Aku menoleh dan menghampiri Prilly yang masih terduduk di sudut ruangan. Mungkin ia sedikit terbentur karena aku menarik dan mendorongnya dengan cepat tadi. Aku berlutut menghampiri Prilly yang sedang memegang lengan kirinya dengan tangan kanannya. Wajahnya tampak shock dan terkejut. Aku melihat bulir bening mengalir di sudut matanya yang indah.

Aku menarik kepalanya dan menyandarkannya di dadaku. Lalu perlahan isak tangisnya mulai terdengar perlahan. Aku mengusap punggungnya dan mengecup lembut puncak kepalanya. Aku menyadari tempat ini tidak aman. Aku lantas menarik Prilly dan mengangkatnya dalam gendonganku. Prilly tampak kaget namun ia tak memprotes. Mungkin tubuhnya masih lemas karena kaget. Aku melangkah cepat menuju lift lainnya di seberang ruangan dengan posisi masih menggendong Prilly yang kini menyandarkan kepalanya di bahuku.

"Hei!", aku menoleh kebelakang melihat sutradara yang tampaknya memanggil entah aku atau Prilly.
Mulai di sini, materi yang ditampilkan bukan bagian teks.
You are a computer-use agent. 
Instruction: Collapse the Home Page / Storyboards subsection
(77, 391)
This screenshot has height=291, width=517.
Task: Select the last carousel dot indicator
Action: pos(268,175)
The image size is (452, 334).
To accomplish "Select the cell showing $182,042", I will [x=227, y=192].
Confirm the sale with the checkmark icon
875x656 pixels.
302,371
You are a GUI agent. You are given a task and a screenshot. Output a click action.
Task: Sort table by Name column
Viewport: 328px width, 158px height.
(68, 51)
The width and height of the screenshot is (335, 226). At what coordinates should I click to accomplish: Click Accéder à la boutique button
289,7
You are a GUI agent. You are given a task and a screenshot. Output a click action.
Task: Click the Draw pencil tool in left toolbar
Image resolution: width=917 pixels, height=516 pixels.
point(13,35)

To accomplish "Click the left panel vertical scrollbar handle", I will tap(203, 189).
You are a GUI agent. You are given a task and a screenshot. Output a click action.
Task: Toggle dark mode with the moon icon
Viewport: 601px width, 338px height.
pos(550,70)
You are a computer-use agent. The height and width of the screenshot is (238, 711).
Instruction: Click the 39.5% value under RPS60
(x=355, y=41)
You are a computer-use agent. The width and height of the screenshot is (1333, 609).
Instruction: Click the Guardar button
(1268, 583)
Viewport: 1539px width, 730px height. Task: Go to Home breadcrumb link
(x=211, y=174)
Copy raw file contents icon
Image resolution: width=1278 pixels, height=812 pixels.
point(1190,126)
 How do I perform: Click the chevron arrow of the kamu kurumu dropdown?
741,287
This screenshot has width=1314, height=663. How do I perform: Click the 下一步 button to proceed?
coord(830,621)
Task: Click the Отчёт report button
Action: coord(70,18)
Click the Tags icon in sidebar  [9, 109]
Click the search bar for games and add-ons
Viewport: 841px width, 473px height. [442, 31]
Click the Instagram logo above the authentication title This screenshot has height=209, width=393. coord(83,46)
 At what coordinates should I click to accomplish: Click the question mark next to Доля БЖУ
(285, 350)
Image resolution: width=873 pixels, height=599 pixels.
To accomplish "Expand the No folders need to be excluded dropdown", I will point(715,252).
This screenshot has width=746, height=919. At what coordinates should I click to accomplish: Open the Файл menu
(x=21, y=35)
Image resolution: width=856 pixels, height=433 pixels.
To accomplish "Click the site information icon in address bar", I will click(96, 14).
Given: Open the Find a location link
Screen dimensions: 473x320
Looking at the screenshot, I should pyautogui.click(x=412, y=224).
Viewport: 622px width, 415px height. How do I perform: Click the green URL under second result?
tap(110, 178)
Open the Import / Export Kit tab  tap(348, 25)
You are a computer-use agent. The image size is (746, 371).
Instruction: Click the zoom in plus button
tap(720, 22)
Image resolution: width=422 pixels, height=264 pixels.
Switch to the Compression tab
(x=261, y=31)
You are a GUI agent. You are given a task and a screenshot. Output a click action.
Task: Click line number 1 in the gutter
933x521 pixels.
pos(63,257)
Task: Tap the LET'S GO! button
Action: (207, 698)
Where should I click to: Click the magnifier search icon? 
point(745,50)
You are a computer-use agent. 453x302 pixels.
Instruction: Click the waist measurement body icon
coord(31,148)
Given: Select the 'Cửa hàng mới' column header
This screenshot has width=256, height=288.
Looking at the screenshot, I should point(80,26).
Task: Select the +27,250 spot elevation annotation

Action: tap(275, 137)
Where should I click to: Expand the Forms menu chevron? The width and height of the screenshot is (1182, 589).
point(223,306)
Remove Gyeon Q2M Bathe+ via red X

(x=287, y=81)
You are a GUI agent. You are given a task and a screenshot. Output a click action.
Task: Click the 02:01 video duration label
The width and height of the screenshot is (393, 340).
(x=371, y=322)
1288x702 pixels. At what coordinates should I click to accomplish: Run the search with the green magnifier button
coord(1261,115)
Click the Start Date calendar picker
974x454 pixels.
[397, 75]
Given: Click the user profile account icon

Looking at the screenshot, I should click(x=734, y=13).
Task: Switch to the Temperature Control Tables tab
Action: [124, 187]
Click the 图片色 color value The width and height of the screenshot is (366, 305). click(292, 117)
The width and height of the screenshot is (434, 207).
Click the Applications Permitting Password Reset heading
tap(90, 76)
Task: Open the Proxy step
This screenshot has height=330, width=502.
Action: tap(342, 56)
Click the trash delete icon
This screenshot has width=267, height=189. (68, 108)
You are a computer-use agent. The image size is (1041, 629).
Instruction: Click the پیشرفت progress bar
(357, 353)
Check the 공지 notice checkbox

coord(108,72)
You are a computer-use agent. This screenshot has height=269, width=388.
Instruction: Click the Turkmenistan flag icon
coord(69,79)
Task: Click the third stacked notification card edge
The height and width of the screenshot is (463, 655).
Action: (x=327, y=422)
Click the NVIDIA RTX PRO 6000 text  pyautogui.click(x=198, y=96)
Aku memutar tubuhku dengan Prilly masih berada dalam gendonganku. Aku menatapnya bingung, begitu juga dengan Prilly.

"Gue ngga mau tau. Lo harus jadi lawan main Prillly di film ini. Gue ngga peduli ada apa diantara kalian, tapi chemistry kalian begitu menjanjikan, dan gue mau itu ada di film gue ini. Oke?! See you tomorrow!", katanya panjang lebar sebelum berbelok dan menghilang di sudut ruangan.

Aku dan Prilly yang masih berada dalam gendonganku, bertukar pandang bingung. Prilly tampak lebih pucat lagi. Belum hilang rasa kagetnya karena insiden balok kayu tadi, ditambah pernyataan sutradara yang memaksaku menjadi lawan mainnya. Entahlah, mungkin Prilly tidak begitu senang mendengarnya. Aku juga sedikit khawatir sebenarnya, tapi aku cepat-cepat menepis pikiranku yang tak karuan. Lebih baik aku segera membawa Prilly pulang.